A Page One index item referring to an April 5 Business article about Southwest Airlines incorrectly said that the carrier serves Reagan National Airport.
Southwest To Begin Dulles Service
Wednesday, April 5, 2006
Southwest Airlines Co., the nation's biggest low-cost carrier, plans to begin service at Washington Dulles International Airport in the fall, the airline announced yesterday.
The move, which follows the demise of Independence Air in January, will give Washington area travelers a broader choice of low-cost fares at Dulles. Southwest will compete against budget carriers JetBlue Airways and AirTran Airways. United Airlines also operates a hub at Dulles.
Southwest hopes to tap into the growing number of Northern Virginia business and leisure travelers seeking an alternative to driving an hour or so to Baltimore Washington International Thurgood Marshall Airport, where Southwest has had a presence since 1993.
"The sheer size and scope of the Washington, D.C., metro area makes Washington Dulles International Airport an exceptional market opportunity," said Gary Kelly, Southwest's chief executive. "The population and business growth in Northern Virginia means a great opportunity is rapidly getting even better."

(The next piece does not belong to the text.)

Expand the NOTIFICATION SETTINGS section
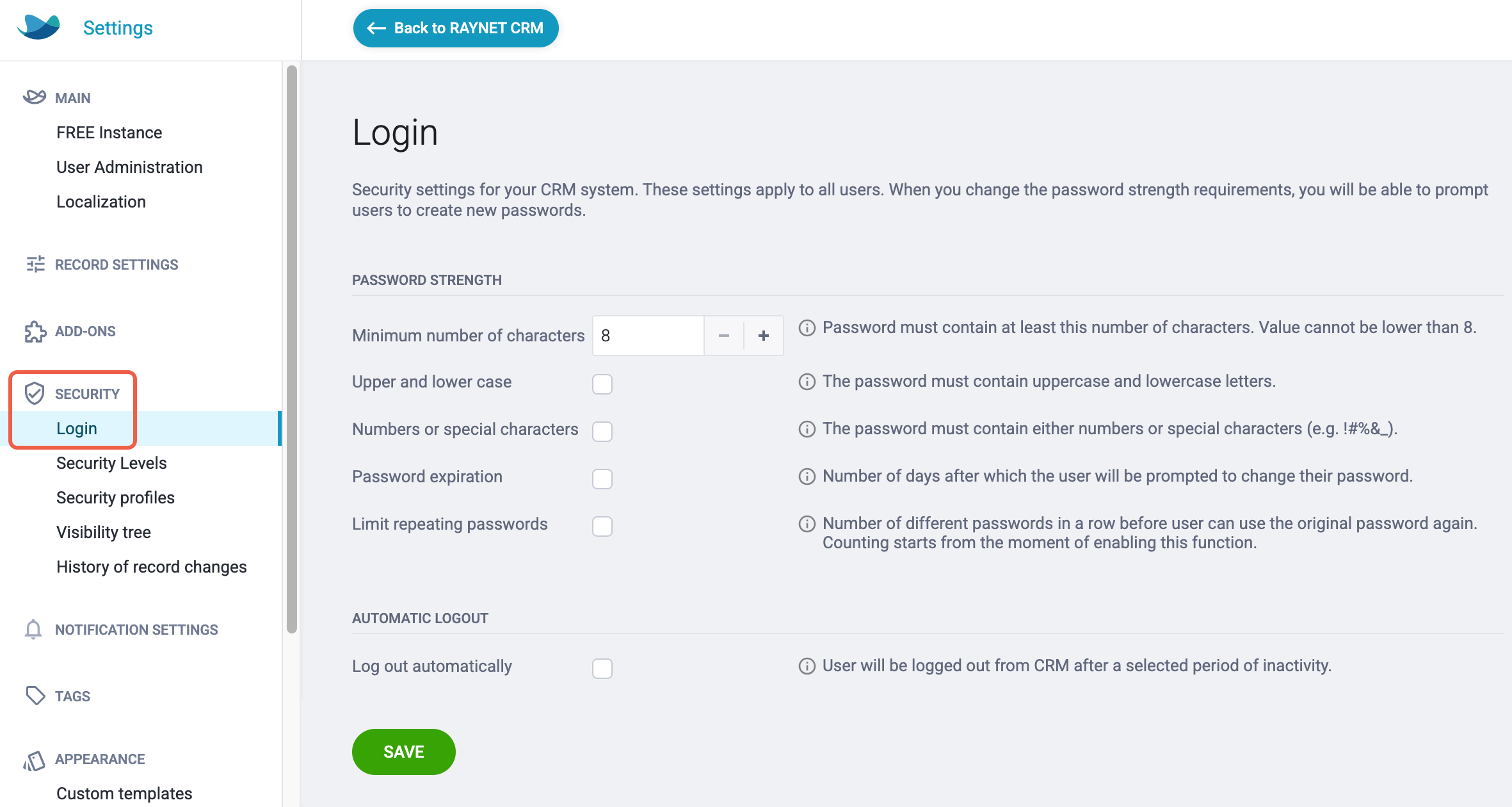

Southwest said it will continue to expand its service at BWI, its fourth-largest airport, where it operates 165 daily flights. The airline, which offers fares as much as 60 percent lower than traditional carriers, opened a 26-gate, $264 million terminal at BWI in May and has the most flights of any carrier there.
Southwest said it doesn't plan to announce its destinations, schedule or fares at Dulles until this summer. It has requested two gates and expects to offer as many as 10 flights a day out of the airport's B concourse. Kelly said the airline plans to hire about 40 pilots, flight attendants and airport employees to handle the new service.
Dulles officials have held talks with Southwest for years in a bid to lure the discount carrier to the airport. But it wasn't until earlier this year that Southwest showed an interest, after Dulles officials stressed that that the region was experiencing rapid growth and that gates were available after the departure of Independence Air.
"Southwest saw the market opportunities that were demonstrated by Independence Air," said James E. Bennett, president and chief executive of the Metropolitan Washington Airports Authority, which manages Dulles. "Southwest will bring its extensive route network and reputation for customer service and low fares to Dulles. We are very excited about that."
Dulles has seen a decline in passengers in the months since Independence's demise -- as much as 20 percent in February compared with a year ago. Other airlines have sought to fill the void. JetBlue, AirTran and United have all recently announced plans for additional flights. And Dulles-based MaxJet Airways, a discount, all-business-class airline flying to London, began service Monday.
Southwest executives have long played down the idea of service at Dulles because BWI is so close. But the airline changed its mind in part after it began losing passengers and revenue to Independence Air in late 2004 and 2005.
Dulles is the second United hub, after Denver, where Southwest has initiated service this year. For decades, the carrier had avoided larger, more congested hub airports dominated by legacy carriers. Instead, it flew into alternate airports, such as BWI and Chicago's Midway International Airport. But in recent years, the carrier has become more aggressive in challenging larger airlines. Last year, Southwest started service at Pittsburgh, and in 2004 it began service at Philadelphia, both of which serve as hub for US Airways.
Travelers will likely see airlines roll out a host of competitive offers as Southwest's Dulles launch approaches. "We have competed with Southwest in other cities and we know how to compete with them, and we will continue to be very competitive," said United spokeswoman Robin Urbanski.